The Declaration of Independence states the thirteen united states of America.  It is a Nationalist myth that we are a union of people when we are a union of states.  All legislative powers shall be vested in the Congress, not with the President or the judicial branch.  The states granted these powers to the central power (Congress).  A granted power can be taken back by the sovereign powers and the ultimate withdrawal of of power is secession.  There were some states including Virginia which had specific statements regarding the resumption of power in their ratification documents and they would not have ratified the Constitution otherwise.

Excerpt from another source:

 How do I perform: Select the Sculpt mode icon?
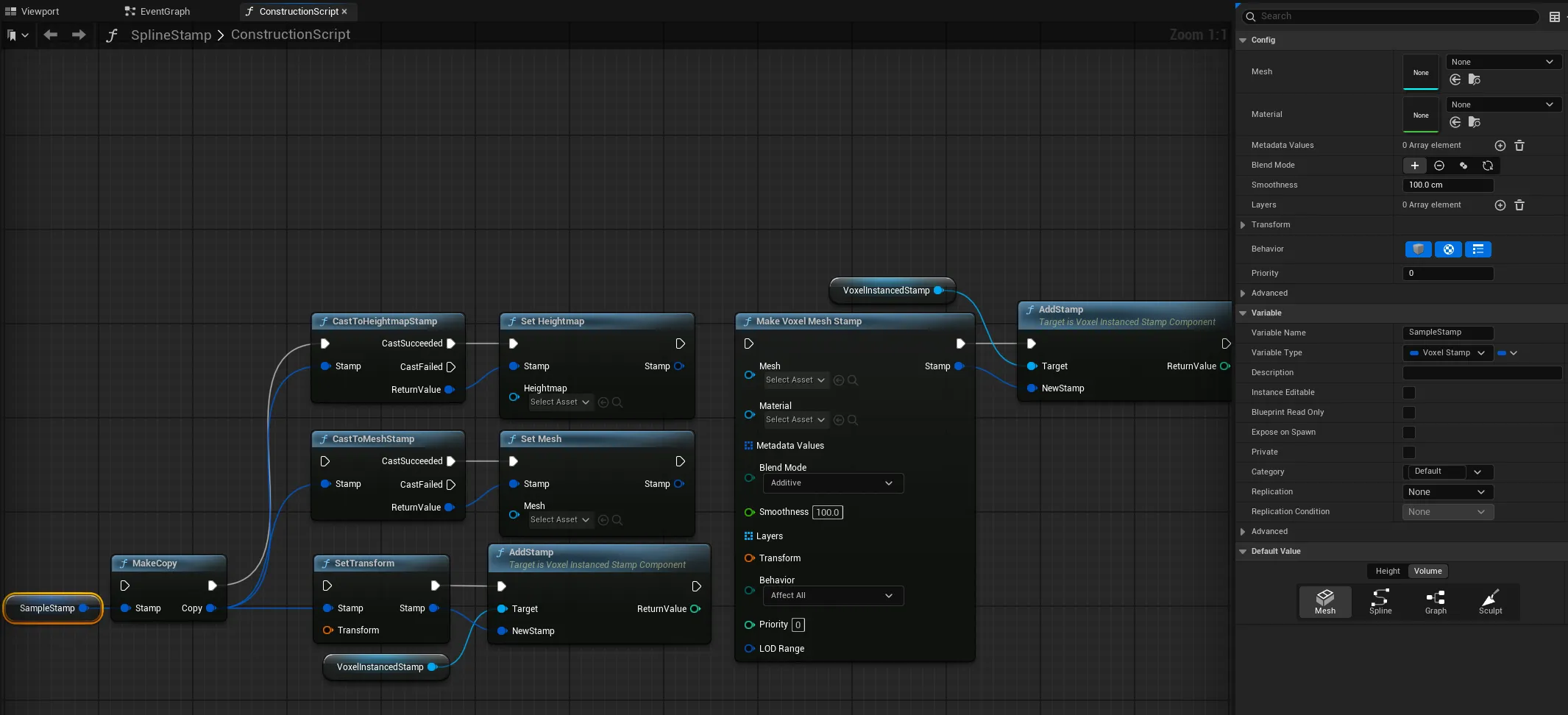(1490, 602)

When the Constitution was ratified the apportionment of representation in the U.S. House was 30,000 citizens to one representative.  This was actually reduced from an original conceptualized ratio of 40,000:1.  George Washington himself argued for the lower ratio as required for effective representation.  Today we would have a 10,000 seat Congress with this same effective ratio of representation.  Reapportionment was attempted up until the 1820s when the U.S. House was capped at 435 representatives.  The state of Alabama interestingly has this very 30,000:1 representation ratio.  The state sets districts and qualifications for their state per the Constitution.

Ratification of the Constitution was helped by the formation of the Senate which preserved relative power between each state.  The states could abolish the entire federal court system save the Supreme Court which they could resize and reshape given their enumerated powers in the Constitution.  Article 3 established the Supreme Court; Congress created all the rest.

The states granted the federal government control of commerce and defense originally and that was it.  Article 1, Section 8 lists the powers of Congress.  The general welfare clause often cited is of the states, not individuals and the powers of commerce and defense were to promote this general welfare. The EPA and Department of Education are not.  The commerce clause was designed originally to ensure free trade without tariffs between states and somehow today it is used to pass Obamacare.

The original framework was of a Union which had general purposes of commerce and defense only. It was assured and sold to the states that the Executive would be no king with no legislative power who simply executes laws.  This went awry in Washington's second term due to Alexander Hamilton's erroneous advisement.  There rests no absolute power with the Executive branch.  Even a veto can be overridden.